Comment 4 Thomas Huth 2016-08-30 07:24:02 UTC
This sounds like a duplicate of BZ 1271060 - please use "ulimit -n xxx" to increase the number of file descriptors. However, I wonder why x86 works differently here ... do we need more file descriptors on ppc than on x86 ?

Comment 5 Zhengtong 2016-08-30 08:44:30 UTC
hi Thomas, 

Do you have a suggest value on ulimit?

I have set fd number to be 81920 by "ulimit -n 81920", then I ran the guest boot cmd, the error msg still existed.

Comment 6 Thomas Huth 2016-08-30 09:31:17 UTC
81920 sounds plenty, so that sounds strange that it is still now working with this value. When I got some spare minutes, I'll try to have a closer look why this is still not sufficient in this case...

Comment 7 Thomas Huth 2016-09-02 21:03:59 UTC
FWIW, I can reproduce the problem with the following "shortened" command line:

/usr/libexec/qemu-kvm -nographic -vga none -enable-kvm -object iothread,id=iothread1 `for ((x=1;x<160;x++)); do echo " -drive file=/scratch/disk$x.qcow2,if=none,id=drive_$x,format=qcow2,cache=none,aio=native -device virtio-scsi-pci,id=virt_$x,iothread=iothread1,multifunction=on,addr=\`printf "%X.%X" $(($x / 8)) $(($x % 8))\` -device scsi-hd,id=scsi_test_$x,drive=drive_$x,bus=virt_$x.0" ; done`

Comment 8 Thomas Huth 2016-09-02 21:30:01 UTC
Zhengtong, for me, the error messages go away when I use "ulimit -n 81920" ... did you by any chance ran the qemu-kvm program with a different user ID than the ulimit? If not, could you please attach your whole command line that you use to run qemu, in case I missed there something in my "shortened" version? Thanks!

Comment 9 Zhengtong 2016-09-05 03:09:42 UTC
Thomas, I always run the qemu-kvm program in "root" account. The full command is the comment #c0 of this bug . 

I will do the test again to confirm the result, and will update the result here is the result is different with that in my previous test

Comment 10 Thomas Huth 2016-09-05 08:57:13 UTC
Ok, thanks for confirming that you're running everything as "root" (I though maybe you'd use libvirt here - and libvirt is running the qemu binary as a different user, but sounds like you're running qemu-kvm directly, without libvirt, right?).

• [Provided records]:
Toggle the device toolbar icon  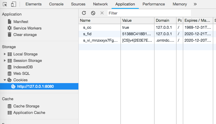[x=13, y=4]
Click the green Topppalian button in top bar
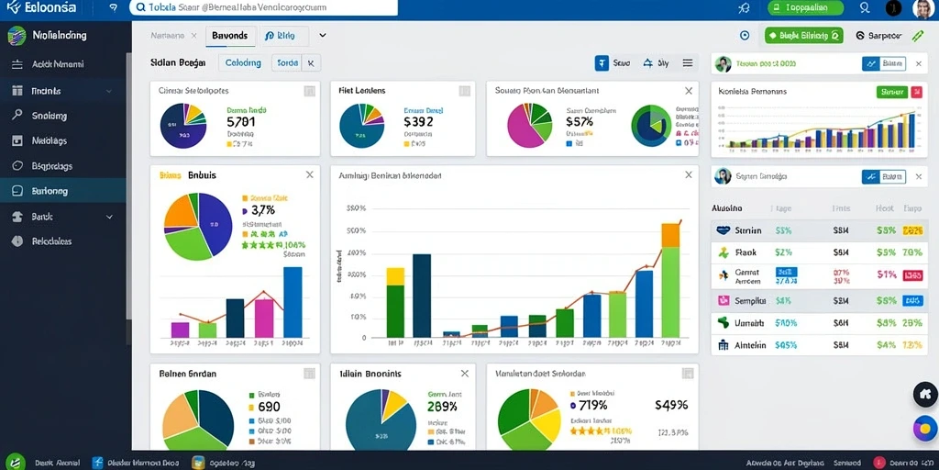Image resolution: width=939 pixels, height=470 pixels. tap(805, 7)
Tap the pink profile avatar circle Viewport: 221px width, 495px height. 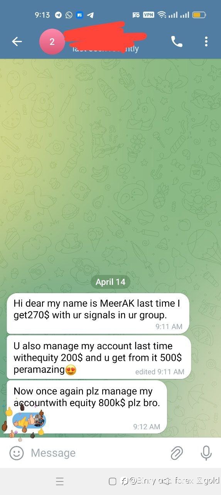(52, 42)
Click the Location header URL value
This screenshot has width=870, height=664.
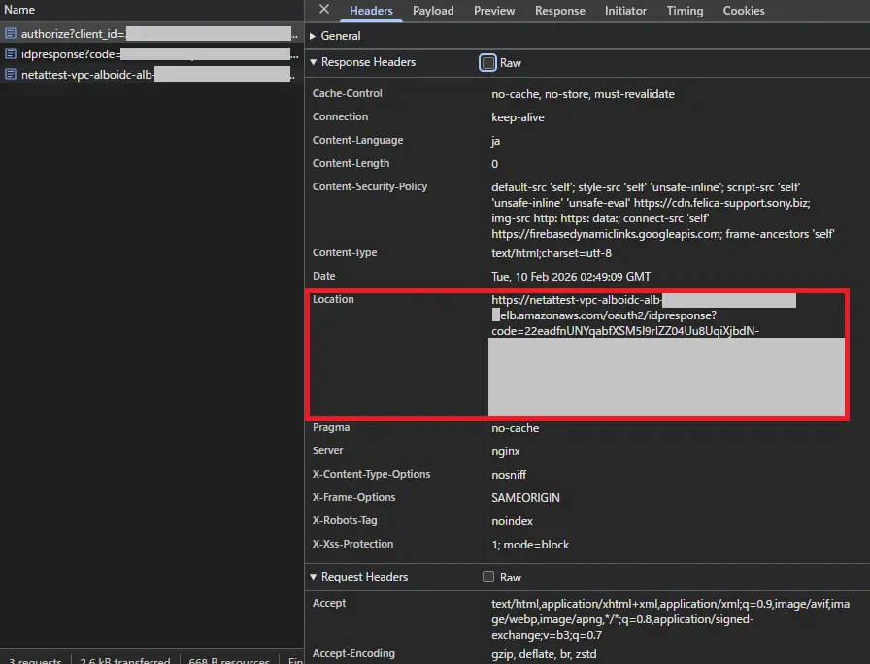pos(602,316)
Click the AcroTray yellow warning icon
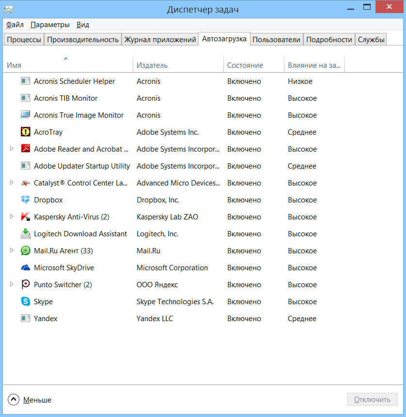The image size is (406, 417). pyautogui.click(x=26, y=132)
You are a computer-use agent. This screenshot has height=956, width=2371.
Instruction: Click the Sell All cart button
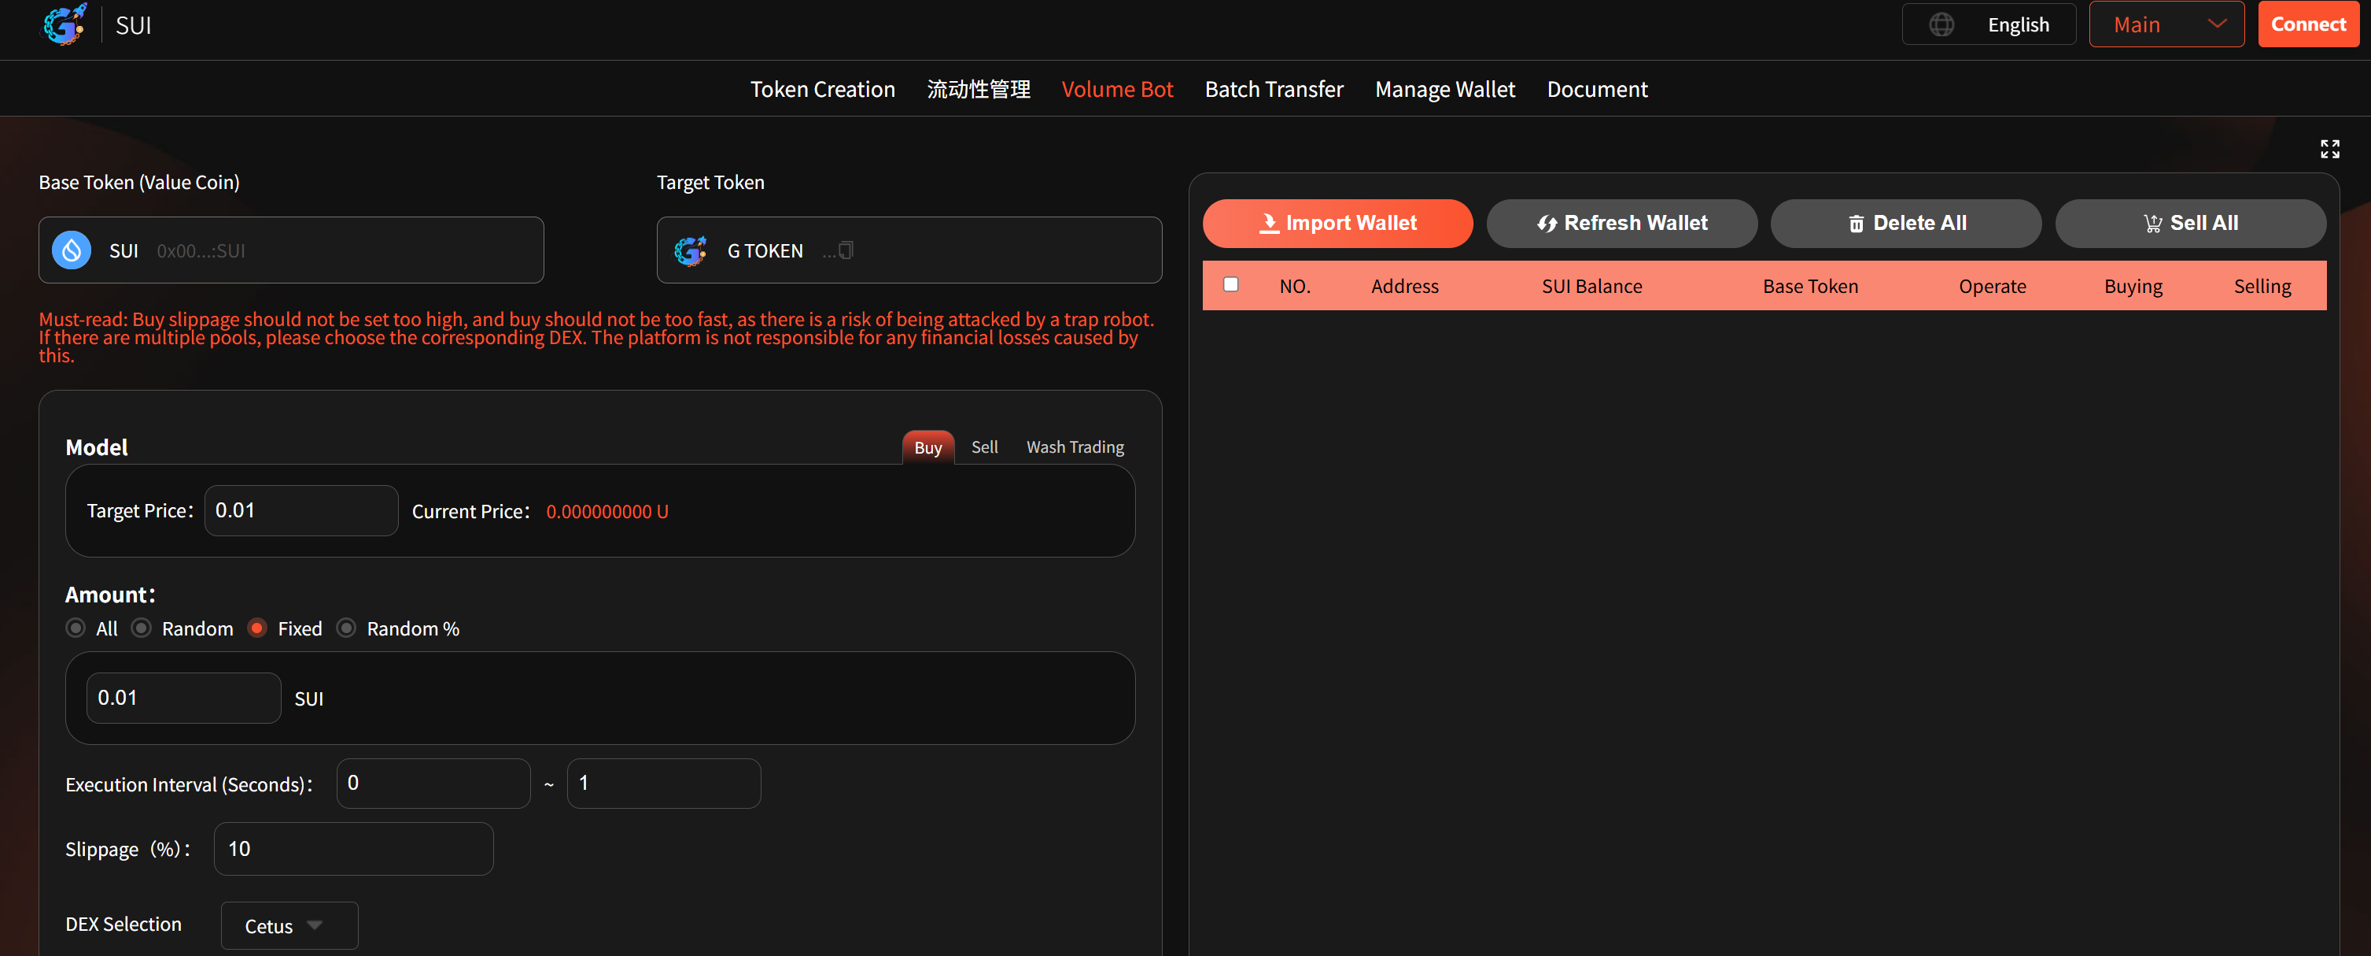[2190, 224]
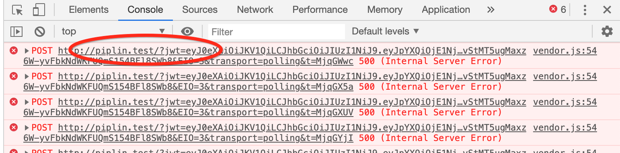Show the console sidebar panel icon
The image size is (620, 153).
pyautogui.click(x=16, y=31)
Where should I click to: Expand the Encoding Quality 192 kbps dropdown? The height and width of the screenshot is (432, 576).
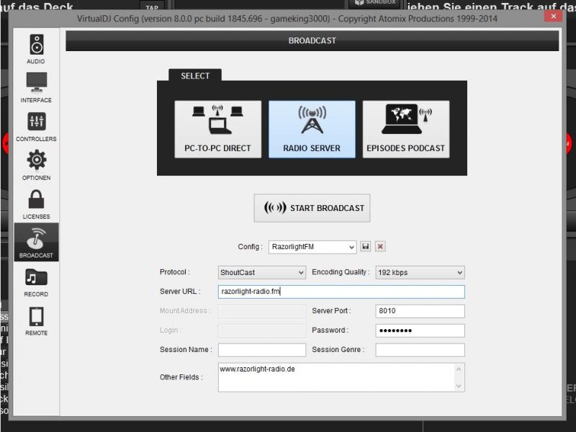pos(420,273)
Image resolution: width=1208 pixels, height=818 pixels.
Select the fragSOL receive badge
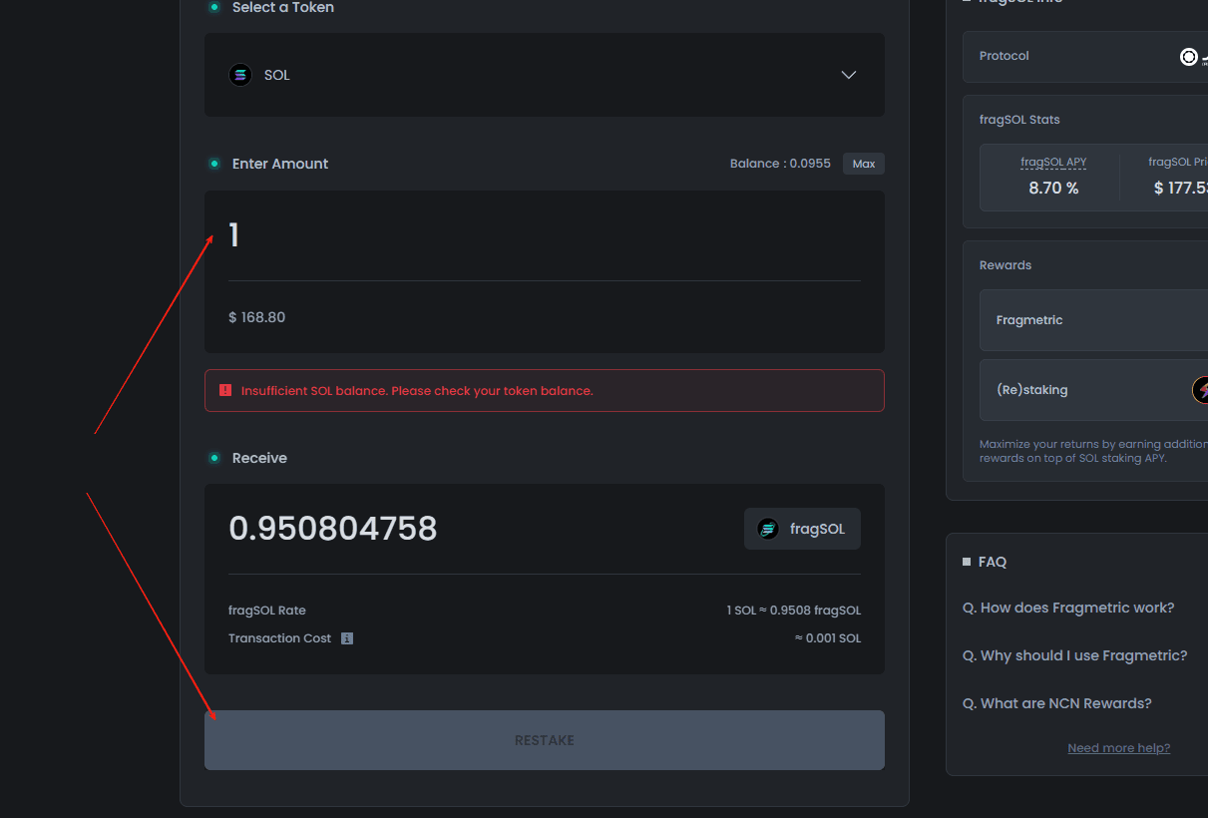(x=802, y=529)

• [What is asked]:
1. Answer these questions about the qemu-kvm file-descriptor thread.
(a) Which bug report is the issue first said to be a duplicate of?
(b) What value did Zhengtong pass to "ulimit -n"?
(c) Under which account does Zhengtong always run the qemu-kvm program?
2. Pick up the qemu-kvm file-descriptor thread after its last comment and write the next part.
The rows play no part in what comes next.

• [Exercise answers]:
1.
(a) BZ 1271060
(b) 81920
(c) The "root" account

2.
Another thing to check: What's your global maximum amount of file handles? Could you please run the following command and post the result here:

 sysctl fs.file-max

If that value is very low, please try to increase it with

 sysctl -w fs.file-max=...

and run the test again.

Comment 11 Zhengtong 2016-09-06 02:42:10 UTC
Thomas, the host I used to reproduce the issue was released. I reserved another host yesterday. With this host. I can reproduce the issue with default ulimit value.  But It disappeared after I set "ulimit -n 81920". The issue never raised up any more after I tried for several times. so, may be there are some wrong configuration in previous test.  

Above all, I think you original analysis is correct. please change the bug status or give resolve method as your want, thanks.  

yes, I always boot up the guest with running the qemu-kvm program directly. without libvirt.

Comment 12 Thomas Huth 2016-09-06 06:52:02 UTC
OK, thanks for checking again! I assume that fs.file-max was likely set to a low value on your original host for some reason, and it was back to a proper value on the second host that you tried. It now sounds like this is the very same problem as in BZ 1271060, so I'm closing this one here as duplicate.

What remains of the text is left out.